# Slow But Working



## big rockpile (Feb 24, 2003)

Told my trainer at the YMCA I wanted to lose 1 pound a week.

Been over two Years, I went through a period of gaining muscle but not losing weight. Stepped on the scales today I have lost 19 pounds. :nanner:

big rockpile


----------



## oldasrocks (Oct 27, 2006)

Rock, I went on a diet mandated by my doctor. Meat and lettuce. No carbs, fruit or soft drinks. I lost 31 lbs in 2 months. Did not exercise- November and December- no garden work either.


----------



## big rockpile (Feb 24, 2003)

This Diet is more of a Lifestyle I'm to live with the rest of my life.

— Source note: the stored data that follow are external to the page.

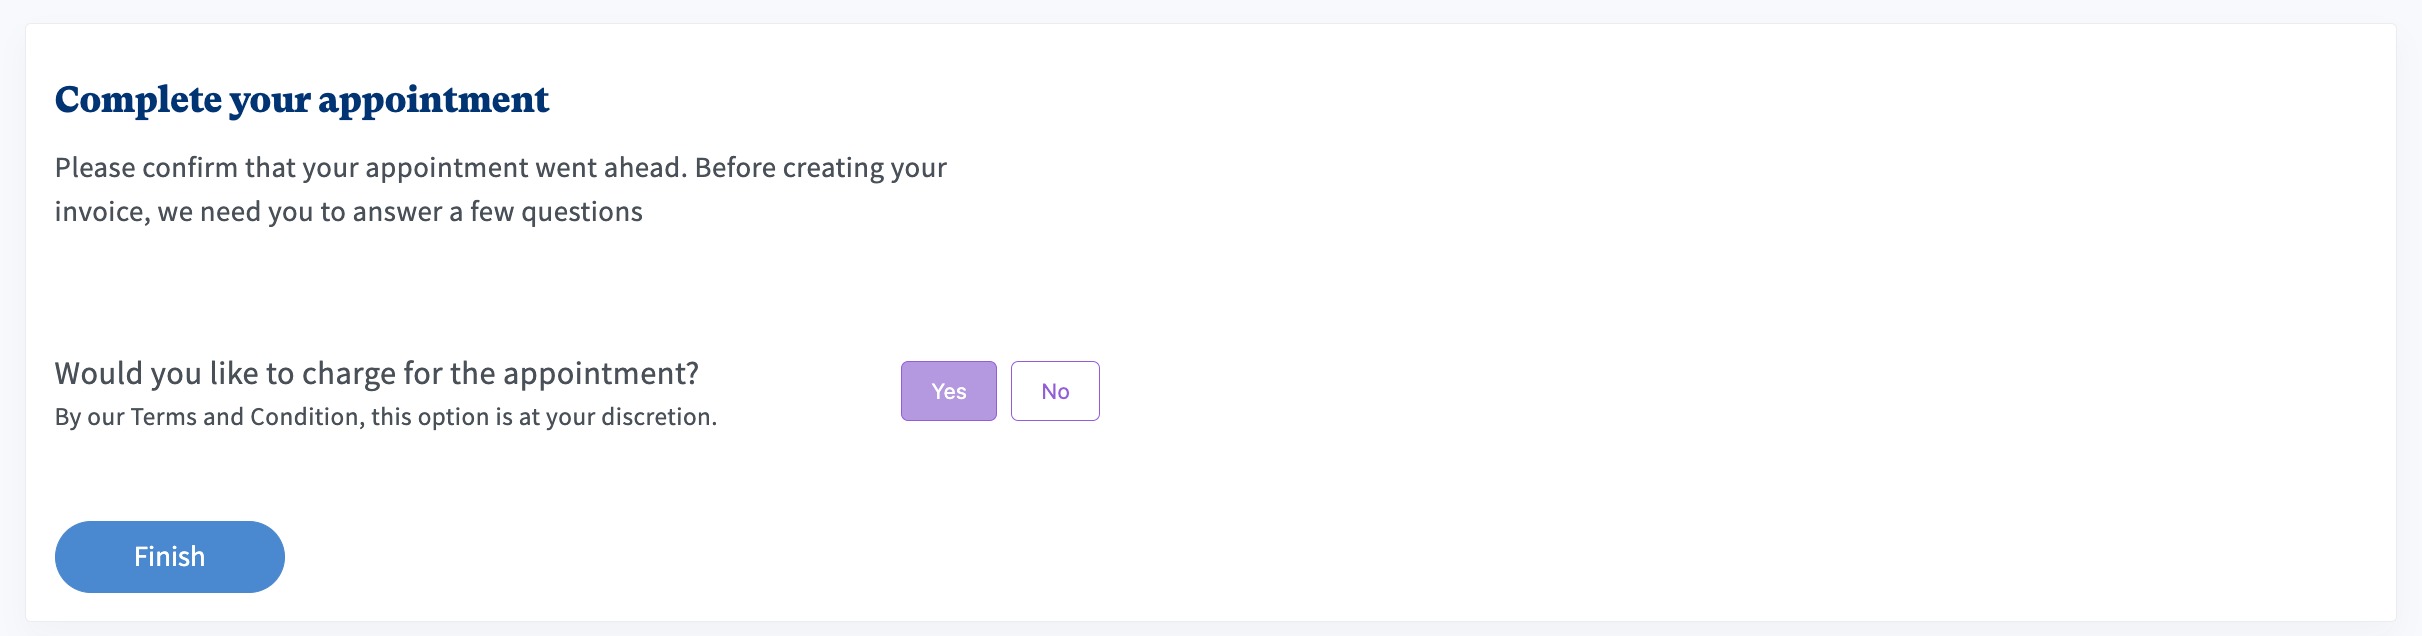2422x636 pixels.
Task: Select Yes to charge for the appointment
Action: point(948,391)
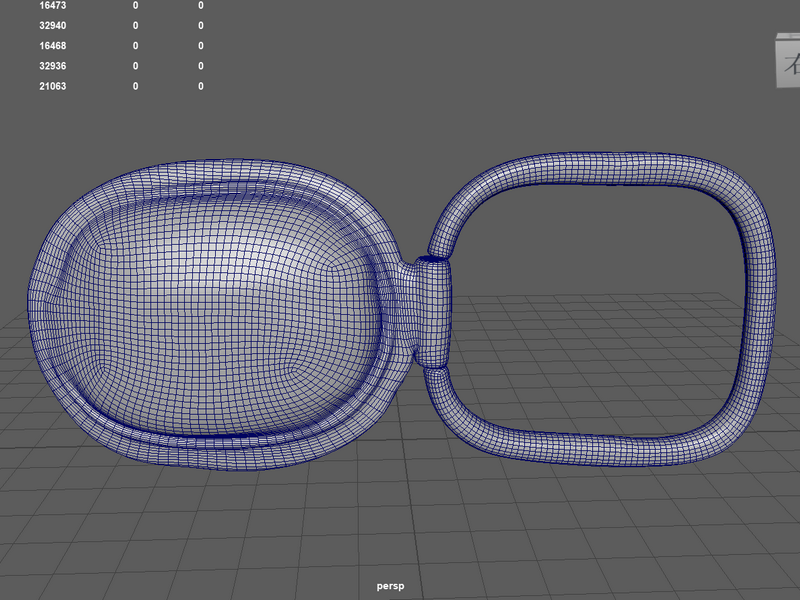
Task: Click the persp camera name label
Action: (x=390, y=586)
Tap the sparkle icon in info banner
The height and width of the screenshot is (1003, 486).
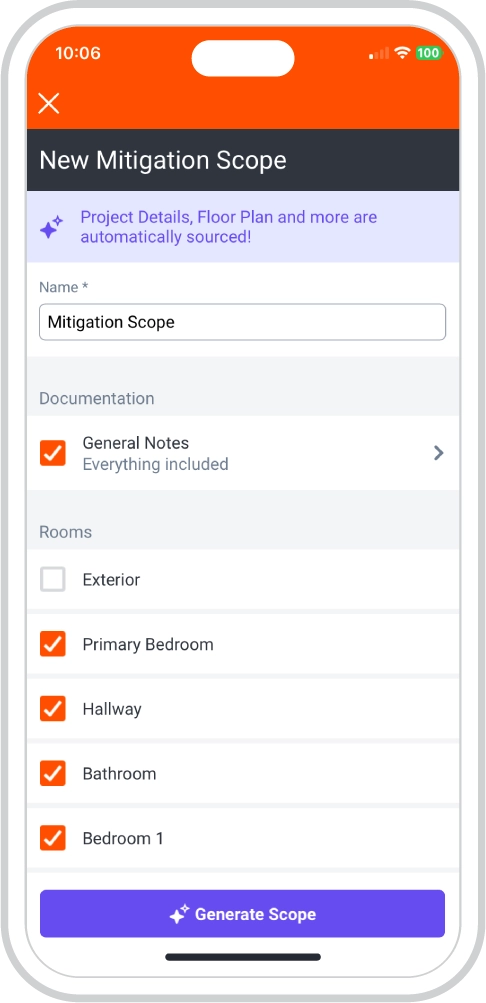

Work out 1 Hours Weights and 1 Hour in the Pool, 3X a week and count my calories.

I can not have Greens because of Medication.

I lost 70 pounds in 2 months one time but gained it plus. That is why I'm taking it slow.

Oh my Doctor is all for this and said it is the best thing for me to work out.

big rockpile


----------



## CountryMom22 (Nov 27, 2014)

Way to go Rock! Keep up the good work!


----------



## big rockpile (Feb 24, 2003)

Some freak on the calories I can have each day. Not working out 2,224 Calories for the day. Today I worked out so I was allowed 3,486 Calories for the day.

Like I say it is set up for a slow weight loss but it is something I can live with. Today I couldn't take in that many Calories but my Trainer keeps telling me I have to eat more. I do try but not always possible.

big rockpile


----------